Public perceptions and attitudes toward thalassaemia: Influencing factors in a multi-racial population
- Equal contributors
1 Department of Social and Preventive Medicine Faculty of Medicine, University of Malaya, Kuala Lumpur, Malaysia
2 Julius Centre, University of Malaya, Kuala Lumpur, Malaysia
3 Centre for Population Health, University of Malaya, Kuala Lumpur, Malaysia
4 Hematology Unit, Department of Pathology, Faculty of Medicine and Health Sciences, Universiti Putra Malaysia (UPM), Serdang, Selangor, Malaysia
5 Department of Molecular Medicine, Faculty of Medicine, University of Malaya, 50603, Kuala Lumpur, Malaysia
BMC Public Health 2011, 11:193 doi:10.1186/1471-2458-11-193Published: 30 March 2011
Thalassaemia is a common public health problem in Malaysia and about 4.5 to 6% of the Malays and Chinese are carriers of this genetic disorder. The major forms of thalassaemia result in death in utero of affected foetuses (α-thalassaemia) or life-long blood transfusions for survival in β-thalassaemia. This study, the first nationwide population based survey of thalassaemia in Malaysia, aimed to determine differences in public awareness, perceptions and attitudes toward thalassaemia in the multi-racial population in Malaysia.
A cross-sectional computer-assisted telephone interview survey of a representative sample of multi-racial Malaysians aged 18 years and above was conducted between July and December 2009.
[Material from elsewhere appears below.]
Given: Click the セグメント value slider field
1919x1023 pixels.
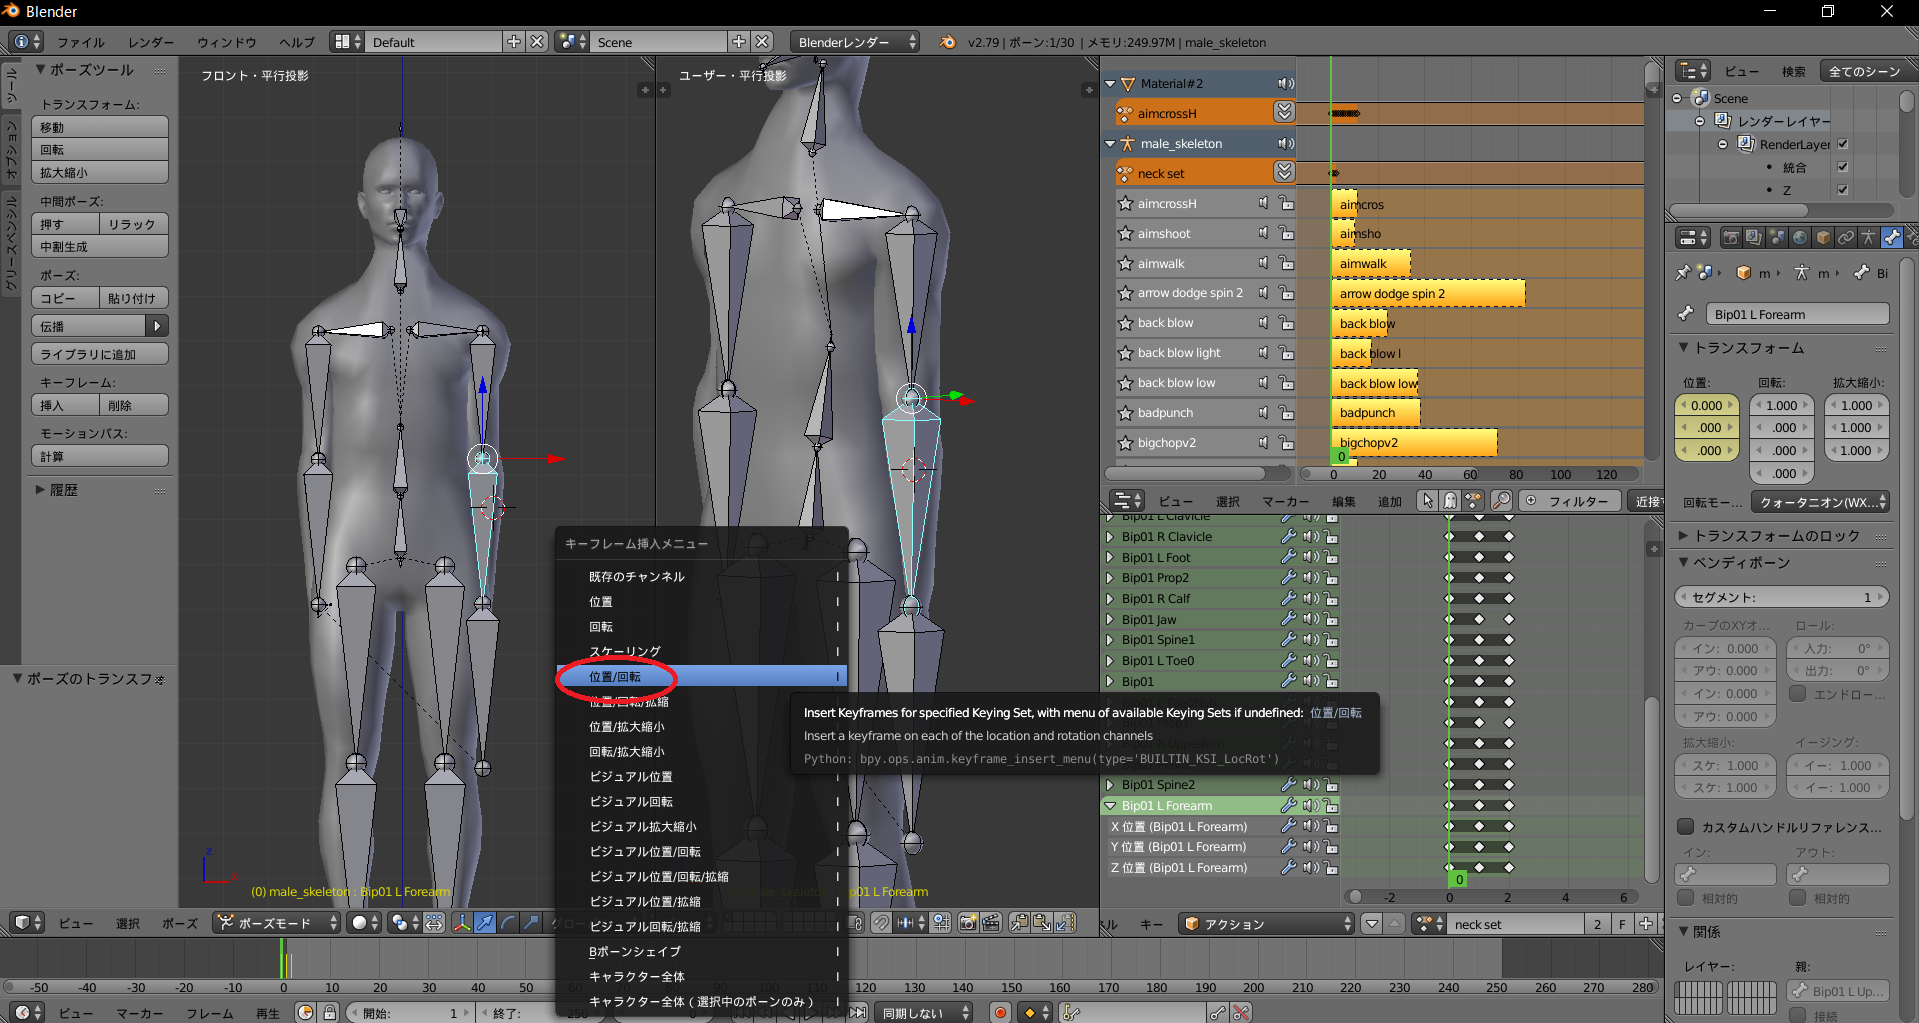Looking at the screenshot, I should coord(1781,597).
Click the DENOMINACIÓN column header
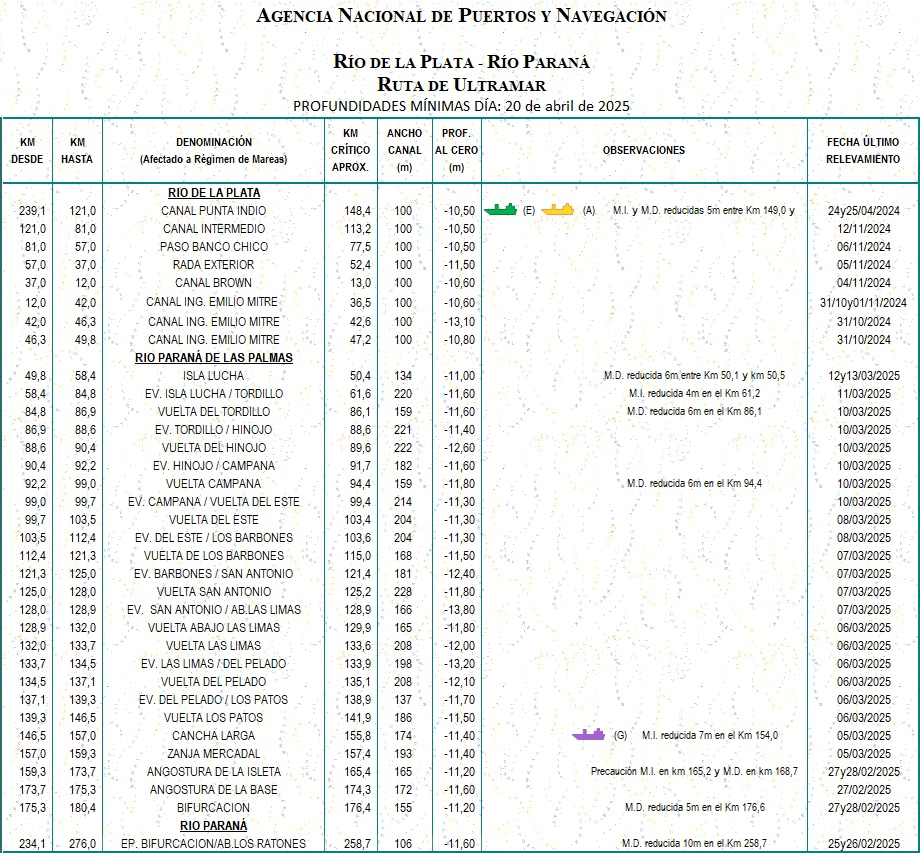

Of a total of 3723 responding households, 2846 (76.4%) have heard of thalassaemia. Mean knowledge score was 11.85 (SD ± 4.03), out of a maximum of 21, with higher scores indicating better knowledge. Statistically significant differences (P < 0.05) in total knowledge score by age groups, education attainment, employment status, and average household income were observed. Although the majority expressed very positive attitudes toward screening for thalassaemia, only 13.6% of married participants interviewed have been screened for thalassaemia. The majority (63.4%) were unsupportive of selective termination of foetuses diagnosed with thalassaemia major.
Study shows that carrier and premarital screening programs for thalassaemia may be more effective and culturally acceptable in the reduction of pregnancies with thalassaemia major. The findings provide insights into culturally congruent educational interventions to reach out diverse socio-demographic and ethnic communities to increase knowledge and cultivate positive attitudes toward prevention of thalassaemia.